Read more and post less son.


----------



## P-funk (Sep 14, 2006)

AKIRA said:


> Hmm, I always got sore on my chest, my back was the hardest one to get sore.  Oh and biceps?  Forget about them, I always got the brachialias (sp?) around my elbow sore, but hardly the actual biceps.
> 
> Hey P-Funk, if not being sore is NOT an indicator of growth or hypertrophy, would you say feeling sore is?
> 
> Not being sore doesnt mean you didnt put up a good battle in the gym, but if you do get sore, then you still got the job done, right?  (Looking both ways)



Soreness is still an unexplained phenomenon.
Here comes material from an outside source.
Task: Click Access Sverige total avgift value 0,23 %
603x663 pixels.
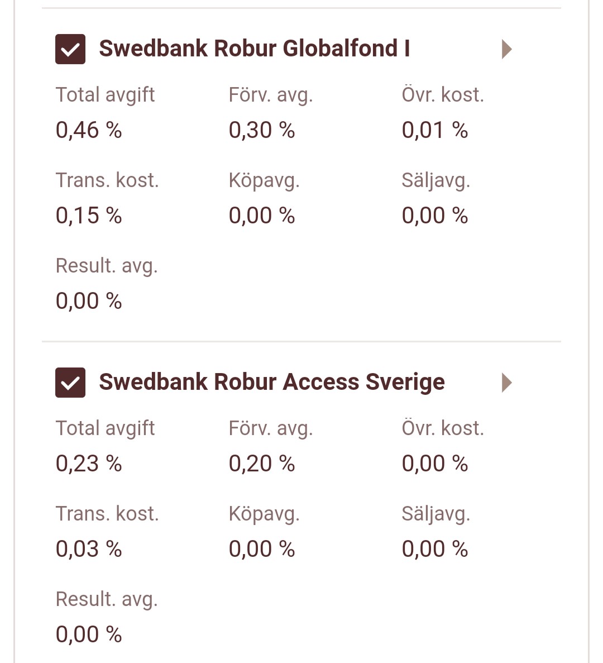Action: click(x=89, y=464)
For a long time it was suggested that lactic acid was what created soreness.  But that was then proven wrong.

Now, it appears that soreness is microscopic injury to muscle fiber.  this type of injury then leads to bimechanical events, ending in inflamation and edema of the injured (sore) muscle(s).  The events are slow to happen which is why the soreness doesn't occur until 24-48hrs. post workout.

It also appears that soreness seems to occur most when you change exercises, or change the way you perform a certain movement (IE switching the grip on your pull ups, or bench press).  It seems like soreness is a result of a new movement pattern, which causes the muscle(s) to function in a different way.  Perhaps, this creates the microscopic injuries to a different area of the muscle tissue?

But, some people don't get soreness.  I really don't get sore....but, my training frequency is high.  The more frequently you train, the more your body adapts, the less soreness you have.  that doesn't mean that the workout was unsucessful.....you have to go by performance.  if you are regressing, then something is going wrong in your training.


----------



## e123low (Sep 14, 2006)

I could simply be bad form. Your shoulders may be more involved than you think. 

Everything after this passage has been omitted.